Ana’s parents agree her job is a good idea, as long as she is happy and keeping up grades in all her Advanced Placement classes. Her managers are well aware of her time constraints, too. Since school began, she only works weekends.

Hidalgo High School also helps students who want or need to work with a special program called the Trade and Industrial Career Preparation.

Seniors can enroll in the program and earn three elective credits for holding down a job, said Claudia Martinez, an academic counselor at Hidalgo High School. The students also take a class that teaches them about interpersonal skills and the job application process. There are similar program at other area high schools.

T.J., who is enrolled in the Hidalgo program, finishes his classes at 2 p.m. every day. This gives the 17-year-old time to do his homework and go to tutoring before he goes to Whataburger, where he works a couple of days a week from 5 to 10 p.m. and on the weekends.

Martinez can also monitor T.J.’s grades as he works.
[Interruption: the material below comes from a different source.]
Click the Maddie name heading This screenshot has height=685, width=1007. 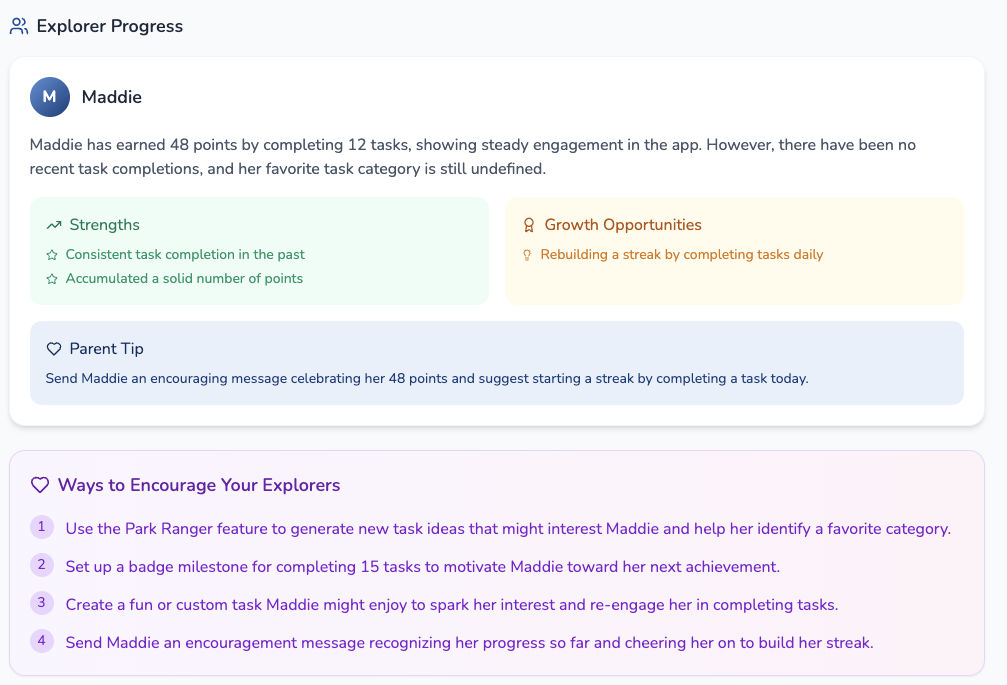112,97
The students, parents and employers sign a contract at the program’s begin-ning to help students keep their priorities straight.
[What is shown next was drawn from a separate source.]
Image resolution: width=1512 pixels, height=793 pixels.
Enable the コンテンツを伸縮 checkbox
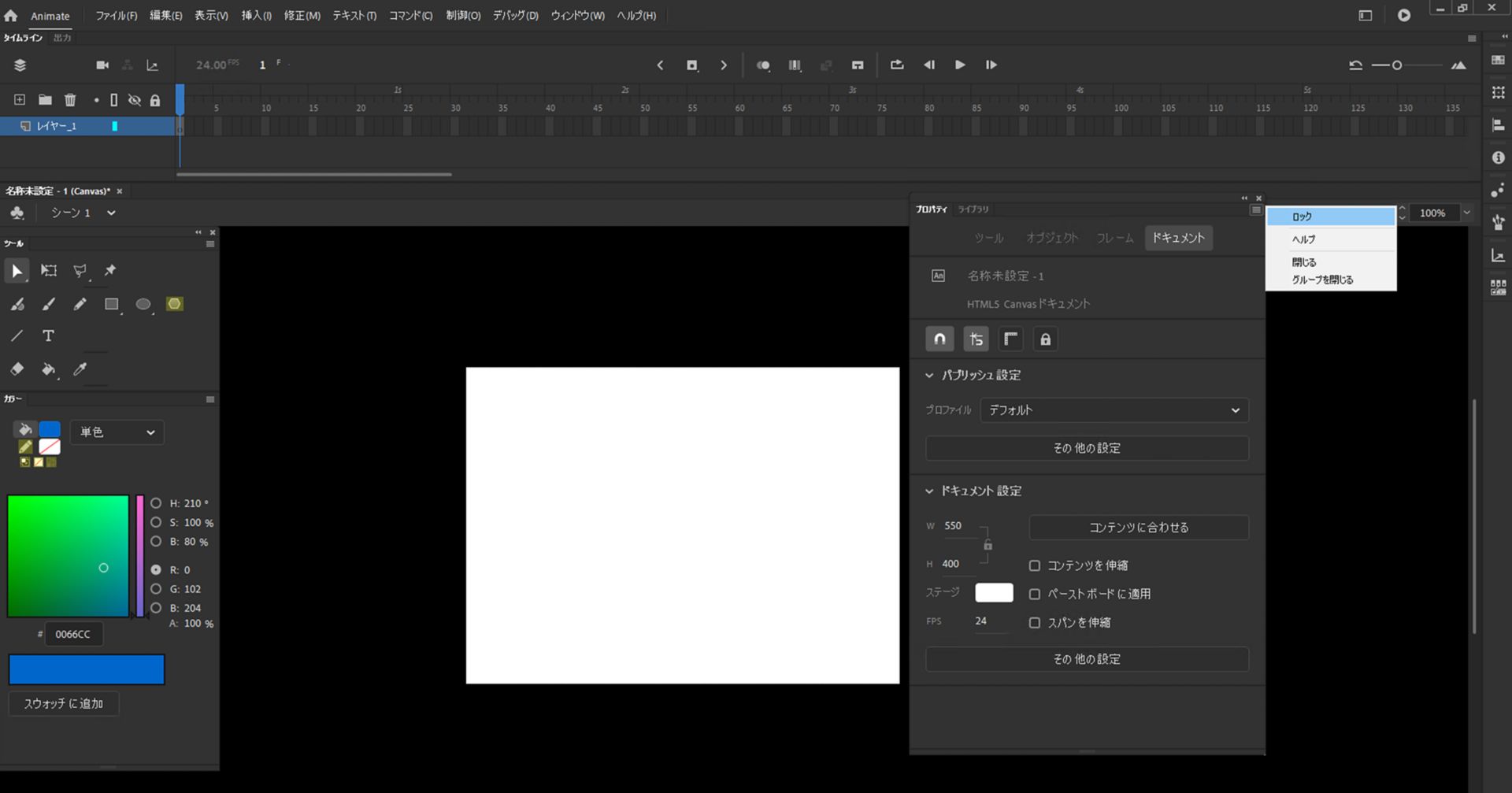click(x=1035, y=565)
“School comes first, then comes sports, then work,” T.J. says he tells his father.

The National Research Council has cited research showing that most teens hold jobs that have nothing to do with what they are taught in school. The jobs generally teach few skills for advancement, too, Lerman wrote.

Martinez cautions that some students may start believing that the job they have in high school is sufficient, and will not get a higher education because of it.

But T.J. and Ana don’t seem to follow this mentality.

Ana, who makes $6.25 an hour, said she is learning about money, about how much things truly cost. She has opened a banking ac-count and her current job has made her realize just how important it is to get a higher education. And she’s saving some of her money toward college.

Not all of it, though.

Martinez said she finds that teens, especially seniors, particularly start picking up jobs as the school year wears on and they want to go to prom, get a class ring or reward themselves for graduation.

“Now I see,” T.J. said. “You see things differently. Needs and wants.”